SpaceX kauft Ölplattform zum Schleuderpreis und baut Weltraumhafen
Mit der Trägerrakete Superheavy und dem Raumschiff Starship baut SpaceX ein gewaltiges Raketensystem auf. Das stellt auch die normale Startanlage und deren Umgebung wegen der gewaltigen Energieentwicklung vor Probleme. Die Lösung: Starten von einer Plattform im Meer.

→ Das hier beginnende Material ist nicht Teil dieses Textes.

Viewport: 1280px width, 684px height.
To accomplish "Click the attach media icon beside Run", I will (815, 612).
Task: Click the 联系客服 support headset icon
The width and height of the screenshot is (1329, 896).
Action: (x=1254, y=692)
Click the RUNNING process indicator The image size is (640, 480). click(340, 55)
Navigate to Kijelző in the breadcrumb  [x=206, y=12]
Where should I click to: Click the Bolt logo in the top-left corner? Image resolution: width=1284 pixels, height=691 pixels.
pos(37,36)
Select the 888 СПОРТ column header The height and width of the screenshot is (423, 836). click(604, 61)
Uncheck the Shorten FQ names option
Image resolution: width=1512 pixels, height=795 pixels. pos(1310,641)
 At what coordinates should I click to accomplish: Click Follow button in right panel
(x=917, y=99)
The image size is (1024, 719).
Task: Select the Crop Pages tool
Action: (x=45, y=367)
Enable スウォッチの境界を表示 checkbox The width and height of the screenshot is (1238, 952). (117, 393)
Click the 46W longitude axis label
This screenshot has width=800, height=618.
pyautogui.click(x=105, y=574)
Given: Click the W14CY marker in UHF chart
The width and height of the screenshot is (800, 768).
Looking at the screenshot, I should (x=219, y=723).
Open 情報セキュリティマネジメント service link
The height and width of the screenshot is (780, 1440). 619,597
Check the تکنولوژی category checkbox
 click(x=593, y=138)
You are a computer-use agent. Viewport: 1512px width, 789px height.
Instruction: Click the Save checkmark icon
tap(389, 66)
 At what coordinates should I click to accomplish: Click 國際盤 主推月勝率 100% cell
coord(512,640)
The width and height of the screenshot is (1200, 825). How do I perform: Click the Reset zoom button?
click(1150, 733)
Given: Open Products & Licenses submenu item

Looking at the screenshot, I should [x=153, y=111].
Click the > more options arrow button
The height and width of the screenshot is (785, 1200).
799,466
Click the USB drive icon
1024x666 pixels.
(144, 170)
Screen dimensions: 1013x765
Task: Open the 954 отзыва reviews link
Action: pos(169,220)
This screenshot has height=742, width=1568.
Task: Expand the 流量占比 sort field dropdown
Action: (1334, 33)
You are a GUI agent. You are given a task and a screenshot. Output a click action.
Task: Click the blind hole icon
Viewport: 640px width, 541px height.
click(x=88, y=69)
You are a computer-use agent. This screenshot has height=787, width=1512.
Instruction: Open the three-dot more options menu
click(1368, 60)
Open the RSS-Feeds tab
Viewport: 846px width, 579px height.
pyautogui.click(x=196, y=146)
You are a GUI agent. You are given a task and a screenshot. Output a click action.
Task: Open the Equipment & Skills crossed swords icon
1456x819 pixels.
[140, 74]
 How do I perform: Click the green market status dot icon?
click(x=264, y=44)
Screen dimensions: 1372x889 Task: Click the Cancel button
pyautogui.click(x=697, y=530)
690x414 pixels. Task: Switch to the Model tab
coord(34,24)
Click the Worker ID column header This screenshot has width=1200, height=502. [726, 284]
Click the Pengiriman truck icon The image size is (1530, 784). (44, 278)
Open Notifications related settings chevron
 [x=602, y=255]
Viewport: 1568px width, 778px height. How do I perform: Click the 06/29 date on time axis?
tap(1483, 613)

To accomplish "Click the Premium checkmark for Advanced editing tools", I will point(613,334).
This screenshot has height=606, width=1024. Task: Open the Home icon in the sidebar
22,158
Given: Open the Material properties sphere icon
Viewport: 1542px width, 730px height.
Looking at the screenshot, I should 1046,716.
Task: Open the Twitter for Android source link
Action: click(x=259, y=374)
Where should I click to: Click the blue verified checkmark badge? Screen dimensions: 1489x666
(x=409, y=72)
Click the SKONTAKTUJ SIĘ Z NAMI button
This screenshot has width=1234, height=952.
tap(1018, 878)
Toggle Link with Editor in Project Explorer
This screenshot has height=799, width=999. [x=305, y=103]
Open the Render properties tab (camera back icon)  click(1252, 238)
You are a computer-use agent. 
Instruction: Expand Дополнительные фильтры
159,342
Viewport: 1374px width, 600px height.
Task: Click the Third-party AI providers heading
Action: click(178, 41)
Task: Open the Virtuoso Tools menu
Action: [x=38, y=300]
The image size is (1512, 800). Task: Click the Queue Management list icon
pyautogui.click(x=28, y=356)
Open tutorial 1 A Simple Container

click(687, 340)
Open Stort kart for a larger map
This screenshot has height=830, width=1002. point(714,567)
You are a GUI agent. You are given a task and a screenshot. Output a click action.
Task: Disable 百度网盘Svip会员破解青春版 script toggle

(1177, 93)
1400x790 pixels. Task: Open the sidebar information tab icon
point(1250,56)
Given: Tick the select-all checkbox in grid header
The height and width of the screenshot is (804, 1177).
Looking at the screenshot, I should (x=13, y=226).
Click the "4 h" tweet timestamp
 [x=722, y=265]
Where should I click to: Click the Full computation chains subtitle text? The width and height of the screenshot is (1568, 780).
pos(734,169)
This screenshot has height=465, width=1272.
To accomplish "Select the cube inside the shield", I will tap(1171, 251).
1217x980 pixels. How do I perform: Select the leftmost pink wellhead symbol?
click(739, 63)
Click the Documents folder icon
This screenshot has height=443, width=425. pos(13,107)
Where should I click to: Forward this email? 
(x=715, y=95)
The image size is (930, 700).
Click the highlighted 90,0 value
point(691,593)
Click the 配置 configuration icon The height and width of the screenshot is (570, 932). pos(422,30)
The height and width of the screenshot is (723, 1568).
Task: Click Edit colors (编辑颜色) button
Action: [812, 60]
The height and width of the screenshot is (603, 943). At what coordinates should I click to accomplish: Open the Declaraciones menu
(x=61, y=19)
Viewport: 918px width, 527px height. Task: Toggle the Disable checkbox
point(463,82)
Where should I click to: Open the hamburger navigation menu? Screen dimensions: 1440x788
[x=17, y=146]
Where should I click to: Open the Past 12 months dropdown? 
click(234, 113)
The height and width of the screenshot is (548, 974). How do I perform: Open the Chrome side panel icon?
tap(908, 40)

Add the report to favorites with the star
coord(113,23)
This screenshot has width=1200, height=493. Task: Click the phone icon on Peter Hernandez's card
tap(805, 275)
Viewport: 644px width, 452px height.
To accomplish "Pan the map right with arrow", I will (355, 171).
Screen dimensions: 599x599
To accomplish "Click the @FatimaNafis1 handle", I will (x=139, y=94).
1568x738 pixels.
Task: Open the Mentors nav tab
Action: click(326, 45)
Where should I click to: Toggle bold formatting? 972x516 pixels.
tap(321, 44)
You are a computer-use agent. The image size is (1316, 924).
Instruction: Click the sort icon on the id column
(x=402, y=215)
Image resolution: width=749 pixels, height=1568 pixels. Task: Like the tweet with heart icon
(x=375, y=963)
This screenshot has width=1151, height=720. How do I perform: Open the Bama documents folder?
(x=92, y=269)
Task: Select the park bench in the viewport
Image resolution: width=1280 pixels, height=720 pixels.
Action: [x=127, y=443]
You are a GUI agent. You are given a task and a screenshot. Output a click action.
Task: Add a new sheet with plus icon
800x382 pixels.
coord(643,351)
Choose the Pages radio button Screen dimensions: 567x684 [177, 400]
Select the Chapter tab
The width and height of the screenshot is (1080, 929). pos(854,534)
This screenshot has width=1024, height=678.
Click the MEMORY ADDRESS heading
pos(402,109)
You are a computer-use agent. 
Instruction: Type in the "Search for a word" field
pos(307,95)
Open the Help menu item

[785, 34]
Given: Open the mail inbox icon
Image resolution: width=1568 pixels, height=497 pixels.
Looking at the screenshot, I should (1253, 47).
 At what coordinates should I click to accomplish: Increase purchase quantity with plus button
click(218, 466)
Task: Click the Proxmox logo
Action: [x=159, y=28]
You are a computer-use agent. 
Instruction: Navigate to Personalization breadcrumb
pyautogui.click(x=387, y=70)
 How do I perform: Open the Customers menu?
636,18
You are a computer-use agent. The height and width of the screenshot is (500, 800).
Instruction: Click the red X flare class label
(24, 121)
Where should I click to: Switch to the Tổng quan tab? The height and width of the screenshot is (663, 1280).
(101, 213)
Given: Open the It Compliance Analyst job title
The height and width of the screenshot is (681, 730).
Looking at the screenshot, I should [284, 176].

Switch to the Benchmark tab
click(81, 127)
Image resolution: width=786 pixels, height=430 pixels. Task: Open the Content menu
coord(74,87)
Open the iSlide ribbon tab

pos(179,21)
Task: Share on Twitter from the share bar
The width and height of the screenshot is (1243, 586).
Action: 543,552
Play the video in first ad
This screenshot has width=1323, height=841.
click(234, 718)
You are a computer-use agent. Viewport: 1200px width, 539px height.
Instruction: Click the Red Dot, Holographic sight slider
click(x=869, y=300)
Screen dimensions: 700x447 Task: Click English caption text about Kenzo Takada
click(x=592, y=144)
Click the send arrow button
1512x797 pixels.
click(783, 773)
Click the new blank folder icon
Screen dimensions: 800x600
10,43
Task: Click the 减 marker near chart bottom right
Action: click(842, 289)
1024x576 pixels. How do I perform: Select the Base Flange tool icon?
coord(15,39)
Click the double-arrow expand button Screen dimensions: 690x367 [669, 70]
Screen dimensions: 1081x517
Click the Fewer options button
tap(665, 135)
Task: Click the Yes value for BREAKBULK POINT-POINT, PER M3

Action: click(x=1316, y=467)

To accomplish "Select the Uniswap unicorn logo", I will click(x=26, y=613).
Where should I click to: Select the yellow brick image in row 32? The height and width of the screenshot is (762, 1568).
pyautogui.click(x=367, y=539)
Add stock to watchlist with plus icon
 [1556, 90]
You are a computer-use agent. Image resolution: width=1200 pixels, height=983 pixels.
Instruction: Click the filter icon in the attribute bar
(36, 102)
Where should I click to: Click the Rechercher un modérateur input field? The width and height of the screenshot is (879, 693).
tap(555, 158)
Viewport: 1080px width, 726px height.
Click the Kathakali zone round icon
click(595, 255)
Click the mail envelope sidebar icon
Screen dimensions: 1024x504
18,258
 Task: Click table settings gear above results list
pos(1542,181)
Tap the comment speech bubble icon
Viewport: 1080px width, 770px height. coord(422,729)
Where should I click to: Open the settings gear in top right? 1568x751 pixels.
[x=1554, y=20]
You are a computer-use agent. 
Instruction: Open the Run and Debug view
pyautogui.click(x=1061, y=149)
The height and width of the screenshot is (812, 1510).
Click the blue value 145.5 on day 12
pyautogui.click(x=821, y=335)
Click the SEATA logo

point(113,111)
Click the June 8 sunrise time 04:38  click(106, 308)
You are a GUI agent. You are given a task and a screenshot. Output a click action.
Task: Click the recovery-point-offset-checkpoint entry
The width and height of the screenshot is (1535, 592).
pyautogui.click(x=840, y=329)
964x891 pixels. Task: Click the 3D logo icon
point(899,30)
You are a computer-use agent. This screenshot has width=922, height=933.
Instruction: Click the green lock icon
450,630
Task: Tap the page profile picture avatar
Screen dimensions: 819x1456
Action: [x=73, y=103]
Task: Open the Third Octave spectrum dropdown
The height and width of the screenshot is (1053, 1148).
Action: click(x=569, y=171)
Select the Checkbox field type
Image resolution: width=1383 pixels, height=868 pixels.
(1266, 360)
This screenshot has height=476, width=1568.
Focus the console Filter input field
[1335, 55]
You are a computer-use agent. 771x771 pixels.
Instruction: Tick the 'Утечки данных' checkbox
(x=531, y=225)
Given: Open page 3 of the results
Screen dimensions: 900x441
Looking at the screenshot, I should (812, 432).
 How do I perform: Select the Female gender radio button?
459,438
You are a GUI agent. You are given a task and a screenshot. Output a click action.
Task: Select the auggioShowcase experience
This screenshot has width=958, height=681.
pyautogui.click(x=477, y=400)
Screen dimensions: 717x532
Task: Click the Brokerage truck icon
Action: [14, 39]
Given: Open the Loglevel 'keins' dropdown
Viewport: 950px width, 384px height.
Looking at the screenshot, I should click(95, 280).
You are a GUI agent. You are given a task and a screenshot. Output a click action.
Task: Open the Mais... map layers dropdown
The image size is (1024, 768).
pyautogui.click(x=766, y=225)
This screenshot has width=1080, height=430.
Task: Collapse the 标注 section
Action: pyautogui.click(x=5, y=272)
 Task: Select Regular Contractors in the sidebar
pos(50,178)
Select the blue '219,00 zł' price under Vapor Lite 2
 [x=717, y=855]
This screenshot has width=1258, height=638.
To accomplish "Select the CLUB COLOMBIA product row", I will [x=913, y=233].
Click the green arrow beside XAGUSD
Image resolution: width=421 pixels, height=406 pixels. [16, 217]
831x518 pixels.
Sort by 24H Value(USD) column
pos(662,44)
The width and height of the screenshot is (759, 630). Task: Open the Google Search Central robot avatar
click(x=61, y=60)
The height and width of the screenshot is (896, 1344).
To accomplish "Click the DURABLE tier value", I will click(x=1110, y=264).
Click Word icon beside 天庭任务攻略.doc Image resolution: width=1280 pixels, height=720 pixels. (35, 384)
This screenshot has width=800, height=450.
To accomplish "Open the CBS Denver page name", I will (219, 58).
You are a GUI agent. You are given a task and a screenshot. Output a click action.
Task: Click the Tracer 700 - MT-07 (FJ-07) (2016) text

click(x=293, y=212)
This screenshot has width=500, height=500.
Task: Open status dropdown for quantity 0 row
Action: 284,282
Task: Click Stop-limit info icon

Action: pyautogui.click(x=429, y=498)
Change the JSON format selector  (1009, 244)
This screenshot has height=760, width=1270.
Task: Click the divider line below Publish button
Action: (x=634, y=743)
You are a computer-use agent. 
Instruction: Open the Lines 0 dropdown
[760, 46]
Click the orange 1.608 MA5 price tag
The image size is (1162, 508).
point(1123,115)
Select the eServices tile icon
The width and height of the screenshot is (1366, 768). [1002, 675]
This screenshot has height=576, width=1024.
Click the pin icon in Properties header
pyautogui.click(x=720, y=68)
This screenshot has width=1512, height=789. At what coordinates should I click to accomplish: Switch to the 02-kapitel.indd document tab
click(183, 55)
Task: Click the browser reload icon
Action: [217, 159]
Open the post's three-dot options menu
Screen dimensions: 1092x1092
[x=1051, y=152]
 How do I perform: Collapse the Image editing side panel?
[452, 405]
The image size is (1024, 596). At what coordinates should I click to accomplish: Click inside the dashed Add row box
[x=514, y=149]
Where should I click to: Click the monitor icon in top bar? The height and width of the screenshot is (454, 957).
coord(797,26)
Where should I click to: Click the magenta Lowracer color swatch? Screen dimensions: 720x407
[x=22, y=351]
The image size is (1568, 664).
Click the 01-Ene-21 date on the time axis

Wie jetzt CNBC berichtet, kommt man mit den Plänen für den "Weltraumhafen auf dem Meer" auch in sehr großen Schritten vorwärts. In der Nähe von Boca Chica befindet sich der Hafen von Brownsville, der unter anderem auch als Parkplatz für ausrangierte Ölplattformen dient. Hier hatte Valaris - einst weltweit größter Besitzer von Ölplattformen - nach dem Konkurs im August 2020 auch die Plattform 8500 und 8501 eingelagert, die in den frühen 2000er Jahren für hunderte Millionen US-Dollar konstruiert worden waren. Genau diese beiden Plattformen hat jetzt SpaceX für seine Zwecke erstanden - zum Schnäppchenpreis von 3,5 Millionen US-Dollar pro Stück.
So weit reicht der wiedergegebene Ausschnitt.